Try it: Look below for the line that contains "The width and height of the screenshot is (620, 608).", then copy it and each following line to the end of the records, minus any pictures.

Working data:
/---
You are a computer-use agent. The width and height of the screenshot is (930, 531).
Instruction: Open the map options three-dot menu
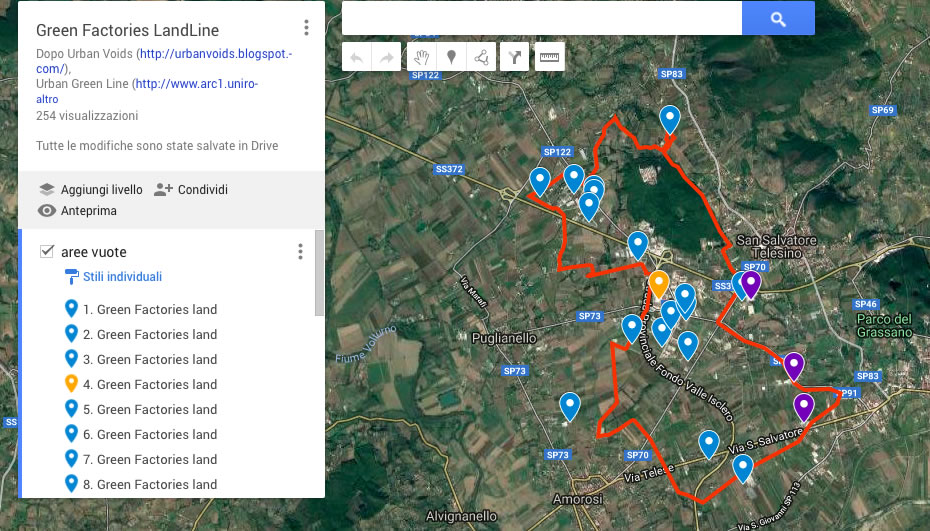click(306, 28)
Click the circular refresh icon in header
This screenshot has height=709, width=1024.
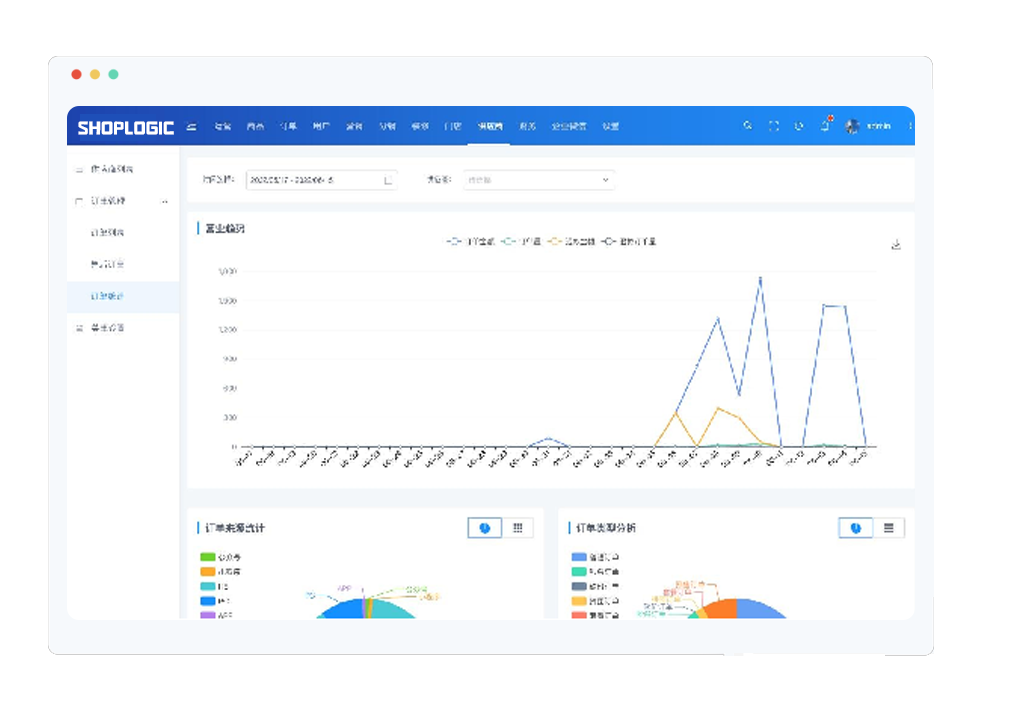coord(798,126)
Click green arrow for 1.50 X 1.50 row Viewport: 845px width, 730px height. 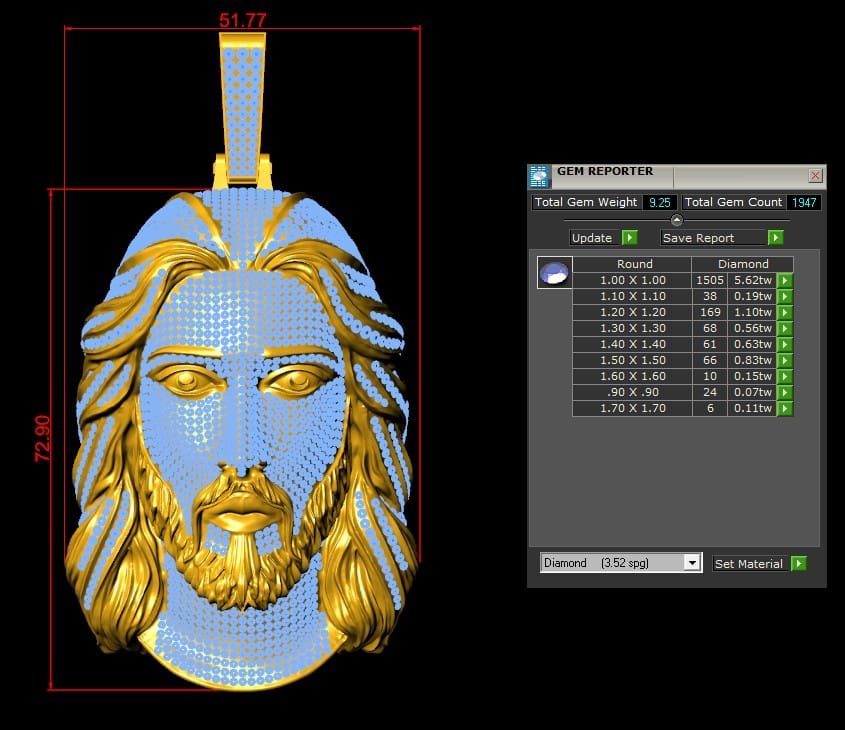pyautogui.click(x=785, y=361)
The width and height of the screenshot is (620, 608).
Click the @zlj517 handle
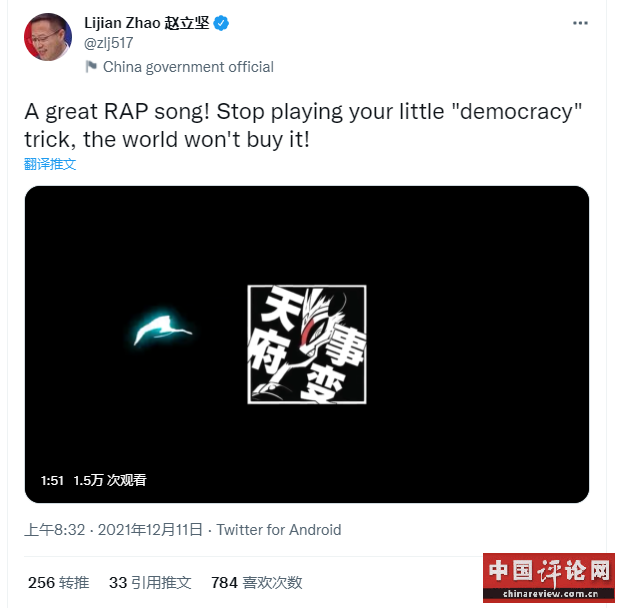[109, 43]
\---
Task solution:
The width and height of the screenshot is (620, 608).
Click the @zlj517 handle
[109, 43]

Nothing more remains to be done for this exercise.